It was always the boys and I who were sat on the swings, trying to go as high as we could go. I was five and they were eight and ten - young cousins trying to outdo each other on the playground. Every now and then, someone would go running home in a flood of tears with an injury of some form. But despite each fall, each scrape, each bruise we still went back to the park to play competition again. Ten, eight and five, we were. Ten. Eight. And five.
The humid days in the park soon became a past we no longer talked about. We were now twenty, twenty-three and twenty-five. Days spent in office erased all recollection of the events of our childhood. Only on the rainy weekends spent indoors would I remember the days when the cousins and I played on the swings. I wondered if they remembered it as fondly as I and wondered if they thought about the past on gloomy days in the Australian outback just as I did on wintry days in the English countryside.

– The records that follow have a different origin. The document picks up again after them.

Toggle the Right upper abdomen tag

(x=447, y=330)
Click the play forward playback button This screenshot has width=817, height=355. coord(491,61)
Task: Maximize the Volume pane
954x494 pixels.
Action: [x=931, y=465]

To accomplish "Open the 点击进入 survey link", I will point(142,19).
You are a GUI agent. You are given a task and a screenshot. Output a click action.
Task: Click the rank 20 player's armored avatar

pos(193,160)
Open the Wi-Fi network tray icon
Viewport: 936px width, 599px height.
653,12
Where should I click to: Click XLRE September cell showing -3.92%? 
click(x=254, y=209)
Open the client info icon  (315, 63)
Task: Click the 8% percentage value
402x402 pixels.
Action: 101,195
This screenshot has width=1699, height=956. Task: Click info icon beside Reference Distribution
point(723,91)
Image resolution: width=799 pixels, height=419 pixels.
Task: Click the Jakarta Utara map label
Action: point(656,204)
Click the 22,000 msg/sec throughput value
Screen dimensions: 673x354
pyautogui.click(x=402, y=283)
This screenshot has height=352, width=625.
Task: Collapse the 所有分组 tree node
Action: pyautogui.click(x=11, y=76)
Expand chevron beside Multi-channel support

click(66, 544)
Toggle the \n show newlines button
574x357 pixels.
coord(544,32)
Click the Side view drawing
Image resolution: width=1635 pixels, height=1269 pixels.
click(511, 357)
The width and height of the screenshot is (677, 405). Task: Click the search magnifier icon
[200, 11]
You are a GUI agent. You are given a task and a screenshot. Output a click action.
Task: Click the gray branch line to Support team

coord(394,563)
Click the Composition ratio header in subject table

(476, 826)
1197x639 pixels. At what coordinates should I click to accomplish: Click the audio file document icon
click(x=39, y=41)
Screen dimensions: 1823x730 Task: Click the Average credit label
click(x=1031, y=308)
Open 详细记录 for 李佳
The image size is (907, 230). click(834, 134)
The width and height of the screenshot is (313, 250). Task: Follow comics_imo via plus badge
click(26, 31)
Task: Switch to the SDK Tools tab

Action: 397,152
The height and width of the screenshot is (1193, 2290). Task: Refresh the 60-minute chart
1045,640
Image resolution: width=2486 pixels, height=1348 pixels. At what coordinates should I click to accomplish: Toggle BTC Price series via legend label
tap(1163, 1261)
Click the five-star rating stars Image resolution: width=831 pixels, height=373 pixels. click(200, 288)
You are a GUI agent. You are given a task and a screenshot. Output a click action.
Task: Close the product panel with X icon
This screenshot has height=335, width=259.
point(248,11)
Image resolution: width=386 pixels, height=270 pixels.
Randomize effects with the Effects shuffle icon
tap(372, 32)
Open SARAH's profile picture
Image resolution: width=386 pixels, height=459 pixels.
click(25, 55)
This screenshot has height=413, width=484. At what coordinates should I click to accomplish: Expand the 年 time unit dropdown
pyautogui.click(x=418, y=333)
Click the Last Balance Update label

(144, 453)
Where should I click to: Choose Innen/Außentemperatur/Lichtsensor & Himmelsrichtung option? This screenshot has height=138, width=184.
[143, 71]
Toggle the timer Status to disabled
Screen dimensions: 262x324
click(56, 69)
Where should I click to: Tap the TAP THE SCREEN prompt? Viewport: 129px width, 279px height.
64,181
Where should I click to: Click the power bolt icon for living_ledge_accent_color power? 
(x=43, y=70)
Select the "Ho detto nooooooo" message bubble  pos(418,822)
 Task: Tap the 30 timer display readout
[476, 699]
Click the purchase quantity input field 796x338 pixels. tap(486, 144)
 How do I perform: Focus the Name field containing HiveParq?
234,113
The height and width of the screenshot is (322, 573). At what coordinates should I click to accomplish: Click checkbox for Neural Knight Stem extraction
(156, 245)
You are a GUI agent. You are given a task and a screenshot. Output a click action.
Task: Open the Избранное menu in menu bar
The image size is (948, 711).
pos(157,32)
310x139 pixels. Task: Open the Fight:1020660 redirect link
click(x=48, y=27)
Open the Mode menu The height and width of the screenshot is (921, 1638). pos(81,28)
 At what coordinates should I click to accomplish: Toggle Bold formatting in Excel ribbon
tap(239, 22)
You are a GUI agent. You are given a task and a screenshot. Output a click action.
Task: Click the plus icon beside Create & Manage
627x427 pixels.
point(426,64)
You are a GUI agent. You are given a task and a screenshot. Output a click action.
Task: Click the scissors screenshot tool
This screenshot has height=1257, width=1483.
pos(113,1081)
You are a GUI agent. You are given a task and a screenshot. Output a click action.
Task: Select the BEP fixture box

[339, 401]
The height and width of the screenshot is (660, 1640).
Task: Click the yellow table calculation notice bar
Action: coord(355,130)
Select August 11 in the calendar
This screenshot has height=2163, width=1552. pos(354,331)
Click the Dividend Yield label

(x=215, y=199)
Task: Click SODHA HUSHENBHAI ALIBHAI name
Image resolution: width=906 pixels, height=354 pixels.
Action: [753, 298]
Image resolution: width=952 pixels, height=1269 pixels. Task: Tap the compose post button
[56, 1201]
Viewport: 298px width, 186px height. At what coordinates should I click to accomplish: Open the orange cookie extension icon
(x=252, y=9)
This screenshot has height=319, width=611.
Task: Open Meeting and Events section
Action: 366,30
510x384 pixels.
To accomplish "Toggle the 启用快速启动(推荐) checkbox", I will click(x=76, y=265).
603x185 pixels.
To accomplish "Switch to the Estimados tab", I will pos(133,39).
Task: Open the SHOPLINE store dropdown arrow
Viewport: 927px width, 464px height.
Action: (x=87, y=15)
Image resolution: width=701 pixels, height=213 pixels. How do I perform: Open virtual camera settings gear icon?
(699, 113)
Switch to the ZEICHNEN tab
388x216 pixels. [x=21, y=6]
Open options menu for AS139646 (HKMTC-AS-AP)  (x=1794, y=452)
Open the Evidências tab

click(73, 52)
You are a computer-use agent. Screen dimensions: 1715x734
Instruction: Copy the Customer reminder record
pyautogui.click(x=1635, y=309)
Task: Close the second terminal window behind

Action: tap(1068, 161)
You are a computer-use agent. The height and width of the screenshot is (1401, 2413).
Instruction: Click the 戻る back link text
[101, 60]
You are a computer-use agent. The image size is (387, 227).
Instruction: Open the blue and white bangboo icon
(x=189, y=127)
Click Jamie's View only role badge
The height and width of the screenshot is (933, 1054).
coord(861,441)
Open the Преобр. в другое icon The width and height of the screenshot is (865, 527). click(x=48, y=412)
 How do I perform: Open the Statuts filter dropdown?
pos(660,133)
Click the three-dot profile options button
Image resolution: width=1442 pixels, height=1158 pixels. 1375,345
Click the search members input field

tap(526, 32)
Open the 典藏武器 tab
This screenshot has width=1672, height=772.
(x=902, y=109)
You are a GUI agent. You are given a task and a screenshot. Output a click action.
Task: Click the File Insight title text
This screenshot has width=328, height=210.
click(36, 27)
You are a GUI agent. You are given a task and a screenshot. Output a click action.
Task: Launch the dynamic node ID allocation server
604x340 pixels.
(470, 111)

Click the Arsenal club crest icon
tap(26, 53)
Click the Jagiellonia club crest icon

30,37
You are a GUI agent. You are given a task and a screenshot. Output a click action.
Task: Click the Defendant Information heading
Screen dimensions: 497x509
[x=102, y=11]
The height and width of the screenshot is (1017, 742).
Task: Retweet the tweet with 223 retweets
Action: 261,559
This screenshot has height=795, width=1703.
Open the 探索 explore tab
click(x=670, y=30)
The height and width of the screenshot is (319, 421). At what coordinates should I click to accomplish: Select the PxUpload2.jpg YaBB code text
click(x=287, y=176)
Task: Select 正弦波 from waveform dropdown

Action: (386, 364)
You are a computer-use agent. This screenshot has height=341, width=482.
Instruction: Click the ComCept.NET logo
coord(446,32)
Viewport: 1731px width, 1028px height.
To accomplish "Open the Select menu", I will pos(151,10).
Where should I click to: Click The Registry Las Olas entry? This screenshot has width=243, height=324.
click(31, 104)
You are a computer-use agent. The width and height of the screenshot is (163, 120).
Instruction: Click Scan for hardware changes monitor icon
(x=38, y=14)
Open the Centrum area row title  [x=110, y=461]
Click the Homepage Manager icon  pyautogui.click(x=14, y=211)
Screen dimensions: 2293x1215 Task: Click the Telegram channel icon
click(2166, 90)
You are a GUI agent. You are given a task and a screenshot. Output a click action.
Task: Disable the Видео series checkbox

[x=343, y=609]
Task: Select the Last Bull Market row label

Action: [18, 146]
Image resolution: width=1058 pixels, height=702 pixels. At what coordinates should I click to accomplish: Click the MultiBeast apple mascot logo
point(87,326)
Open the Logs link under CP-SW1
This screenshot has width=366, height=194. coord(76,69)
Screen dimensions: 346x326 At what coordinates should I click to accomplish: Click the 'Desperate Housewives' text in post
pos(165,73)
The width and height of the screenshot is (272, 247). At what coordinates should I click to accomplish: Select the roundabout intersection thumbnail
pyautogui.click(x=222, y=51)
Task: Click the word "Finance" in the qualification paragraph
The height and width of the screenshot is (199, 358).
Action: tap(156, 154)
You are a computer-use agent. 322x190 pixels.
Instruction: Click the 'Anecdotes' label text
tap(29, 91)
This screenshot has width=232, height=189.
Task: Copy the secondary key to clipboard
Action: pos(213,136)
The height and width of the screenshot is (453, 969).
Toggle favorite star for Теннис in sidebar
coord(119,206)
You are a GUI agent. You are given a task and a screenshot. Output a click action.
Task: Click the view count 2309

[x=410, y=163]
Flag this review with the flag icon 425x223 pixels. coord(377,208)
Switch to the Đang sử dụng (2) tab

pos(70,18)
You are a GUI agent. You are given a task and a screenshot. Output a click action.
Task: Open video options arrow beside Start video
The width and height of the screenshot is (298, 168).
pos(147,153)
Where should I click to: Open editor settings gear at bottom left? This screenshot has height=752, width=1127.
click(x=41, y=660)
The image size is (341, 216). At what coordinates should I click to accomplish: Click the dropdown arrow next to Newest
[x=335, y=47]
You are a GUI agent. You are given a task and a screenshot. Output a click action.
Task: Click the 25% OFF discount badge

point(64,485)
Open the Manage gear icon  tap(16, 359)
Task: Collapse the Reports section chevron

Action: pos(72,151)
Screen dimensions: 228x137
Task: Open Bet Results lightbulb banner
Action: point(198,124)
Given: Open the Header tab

There was never much communication between us since we parted ways. They left for university long before I did and never really came back. I caught them during the small slivers of time we spent together, but the stories we could share soon dwindled and we were left with nothing much to say. Gone were the days in the park when we laughed, screamed, cried - perhaps, they were never meant to be relived over the Christmas dinner chat. Now dressed smartly in our work clothes (or at least I would like to think I dressed smartly), we left it all behind and all that's left is the acknowledgement that much has changed and that we could never revert back to the childhood we once had fifteen years before.